The lines below from the one with "Toggle dark mode moon icon" up to and including the one with "The height and width of the screenshot is (245, 339)." are what you should set down, exactly and without pictures.

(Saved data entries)
============================================================
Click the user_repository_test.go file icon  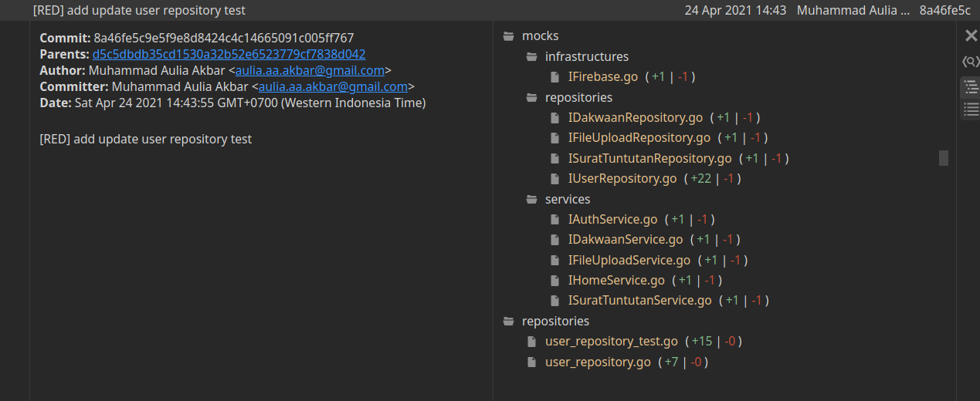point(531,341)
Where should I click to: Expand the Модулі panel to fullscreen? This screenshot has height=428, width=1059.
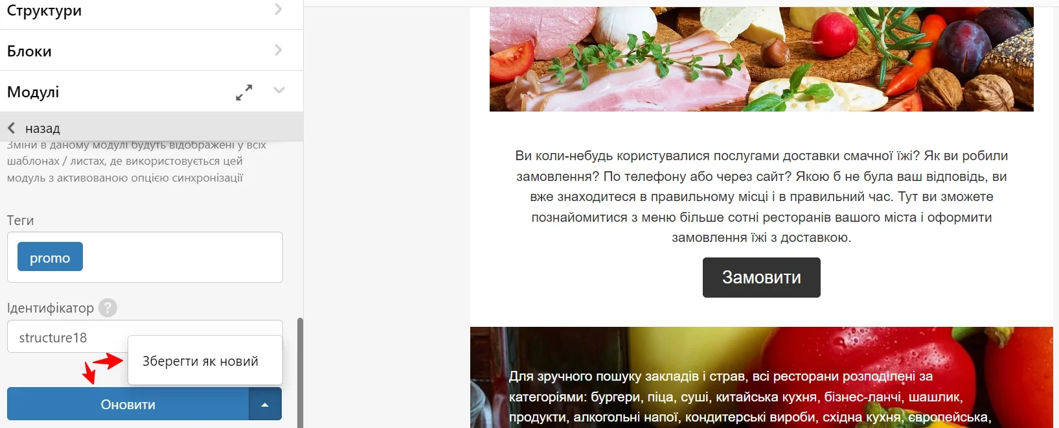[244, 93]
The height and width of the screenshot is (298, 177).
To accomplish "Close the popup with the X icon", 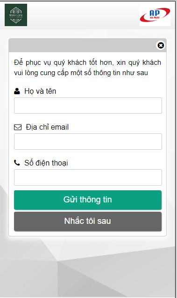I will pos(161,45).
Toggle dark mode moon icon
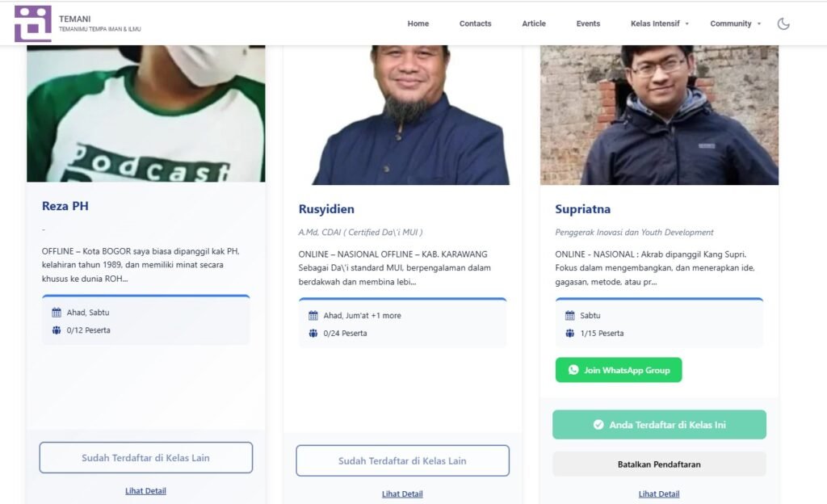This screenshot has width=827, height=504. [x=783, y=24]
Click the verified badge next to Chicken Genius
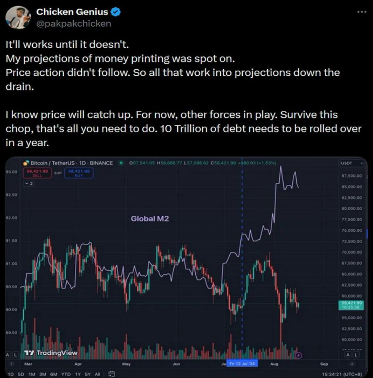This screenshot has height=378, width=373. 116,12
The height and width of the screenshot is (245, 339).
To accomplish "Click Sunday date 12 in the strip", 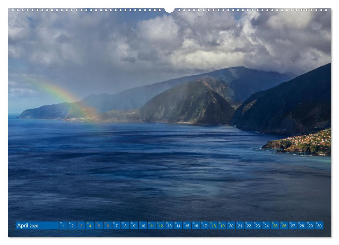I will click(x=161, y=226).
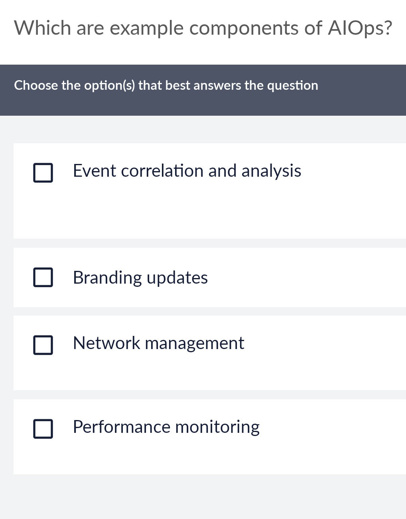The image size is (406, 519).
Task: Check the Performance monitoring checkbox
Action: (x=43, y=429)
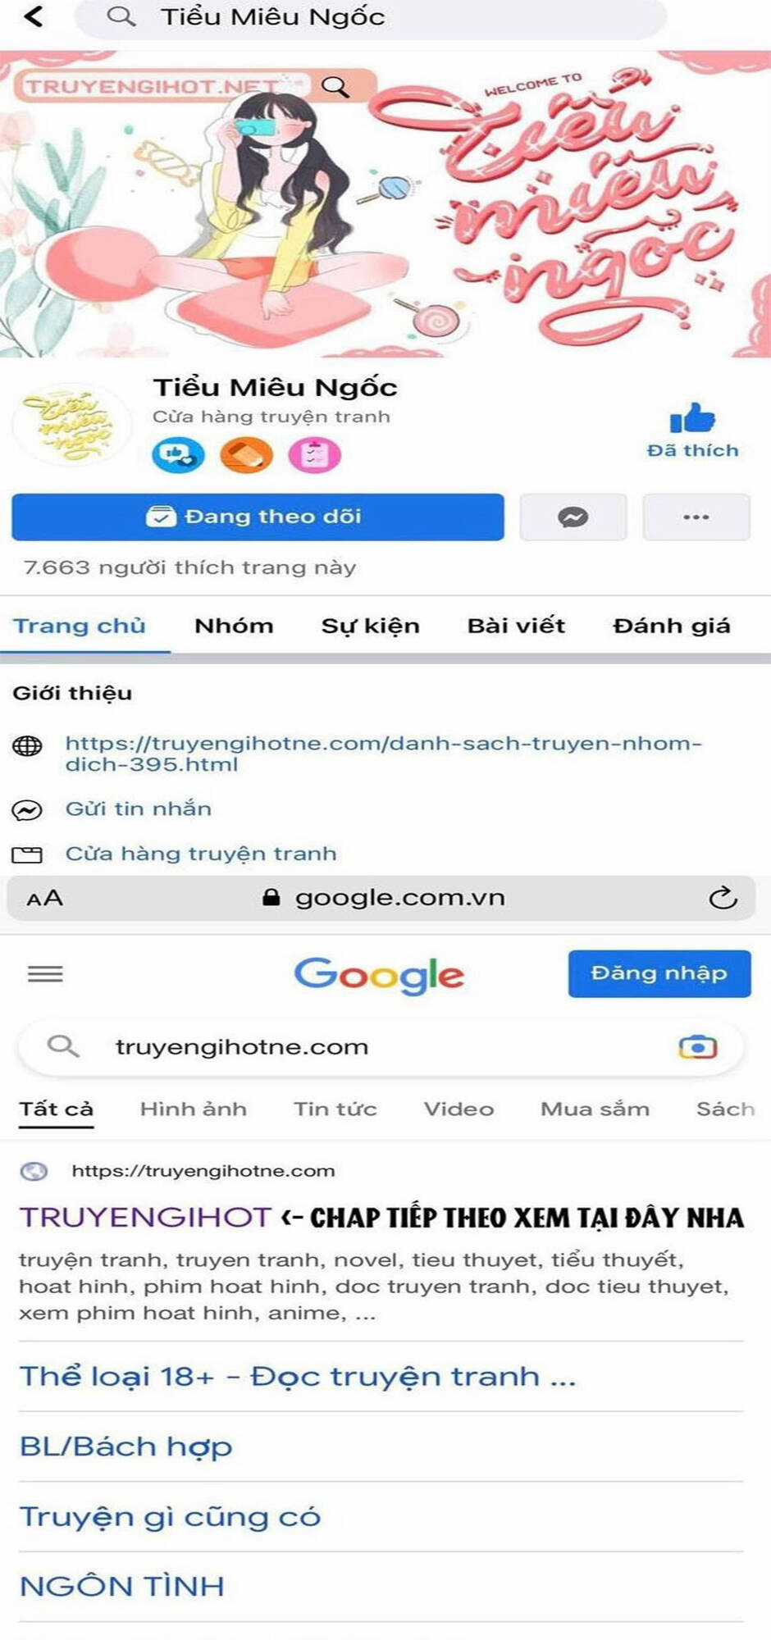Tap the back arrow icon
The image size is (771, 1640).
click(34, 16)
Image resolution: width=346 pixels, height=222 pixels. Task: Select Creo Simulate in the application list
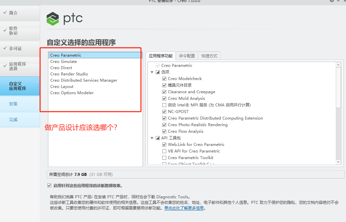point(63,61)
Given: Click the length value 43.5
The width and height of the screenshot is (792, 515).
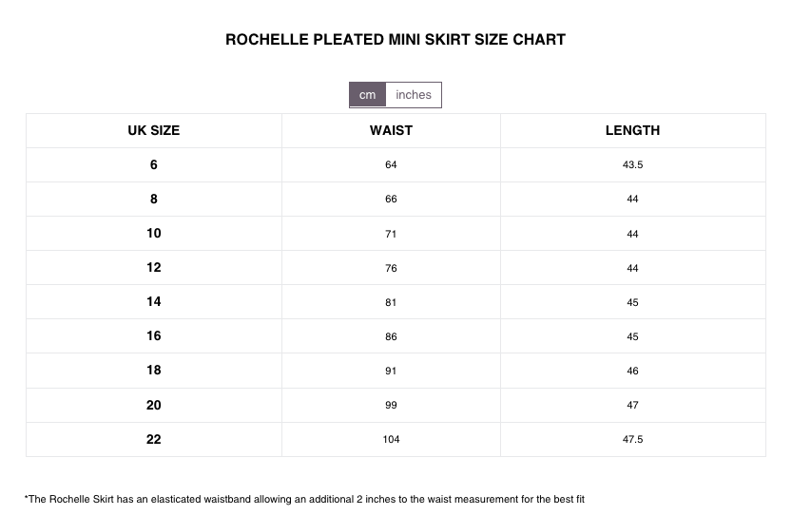Looking at the screenshot, I should [x=632, y=164].
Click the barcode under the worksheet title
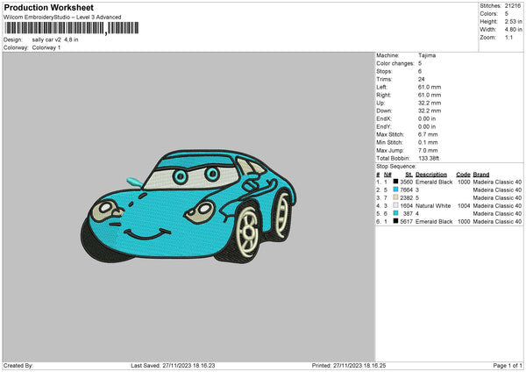The width and height of the screenshot is (526, 372). pos(54,29)
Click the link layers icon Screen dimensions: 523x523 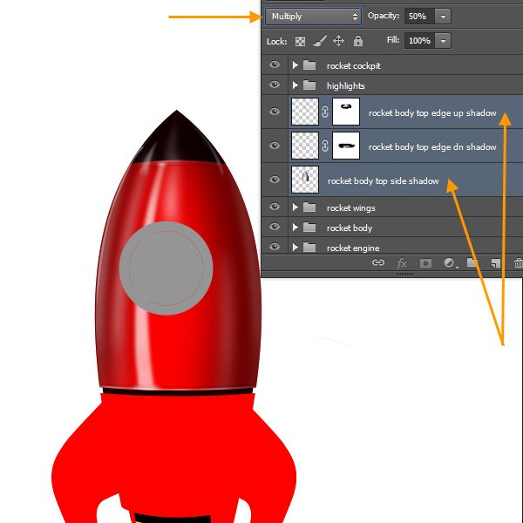coord(378,262)
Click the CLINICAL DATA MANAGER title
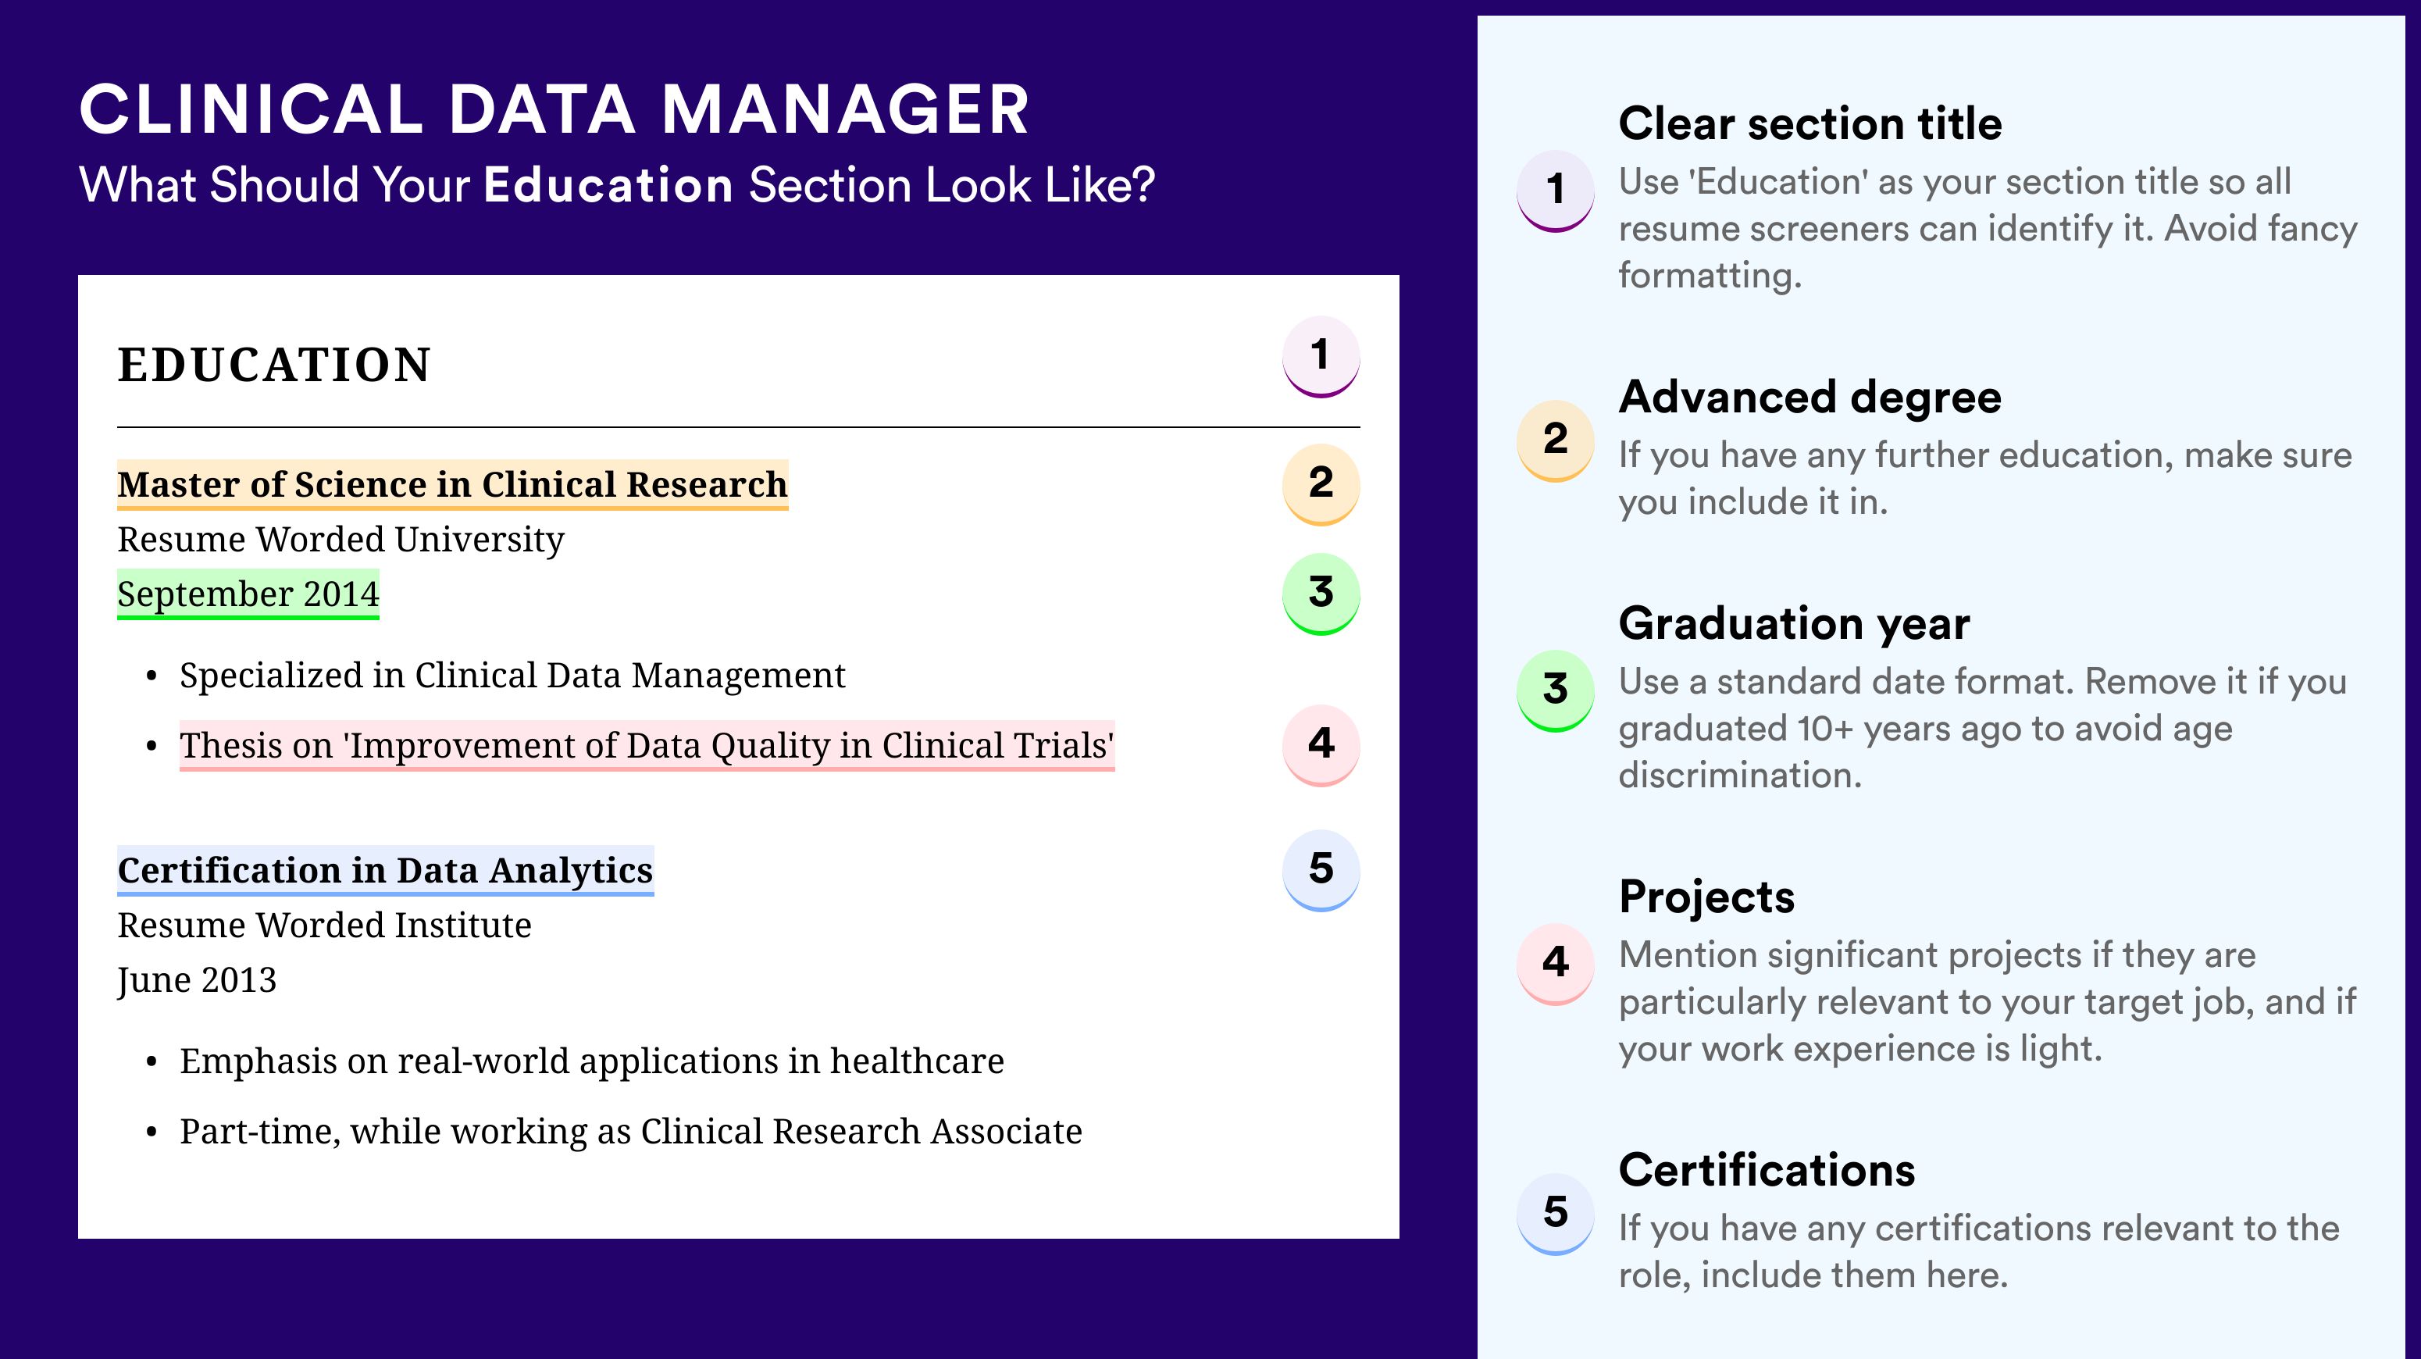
============================================================
** Written response **
Toggle dark mode moon icon
This screenshot has width=827, height=504. [x=783, y=24]
Click the verified badge next to Chicken Genius
This screenshot has height=378, width=373. 116,12
The height and width of the screenshot is (245, 339).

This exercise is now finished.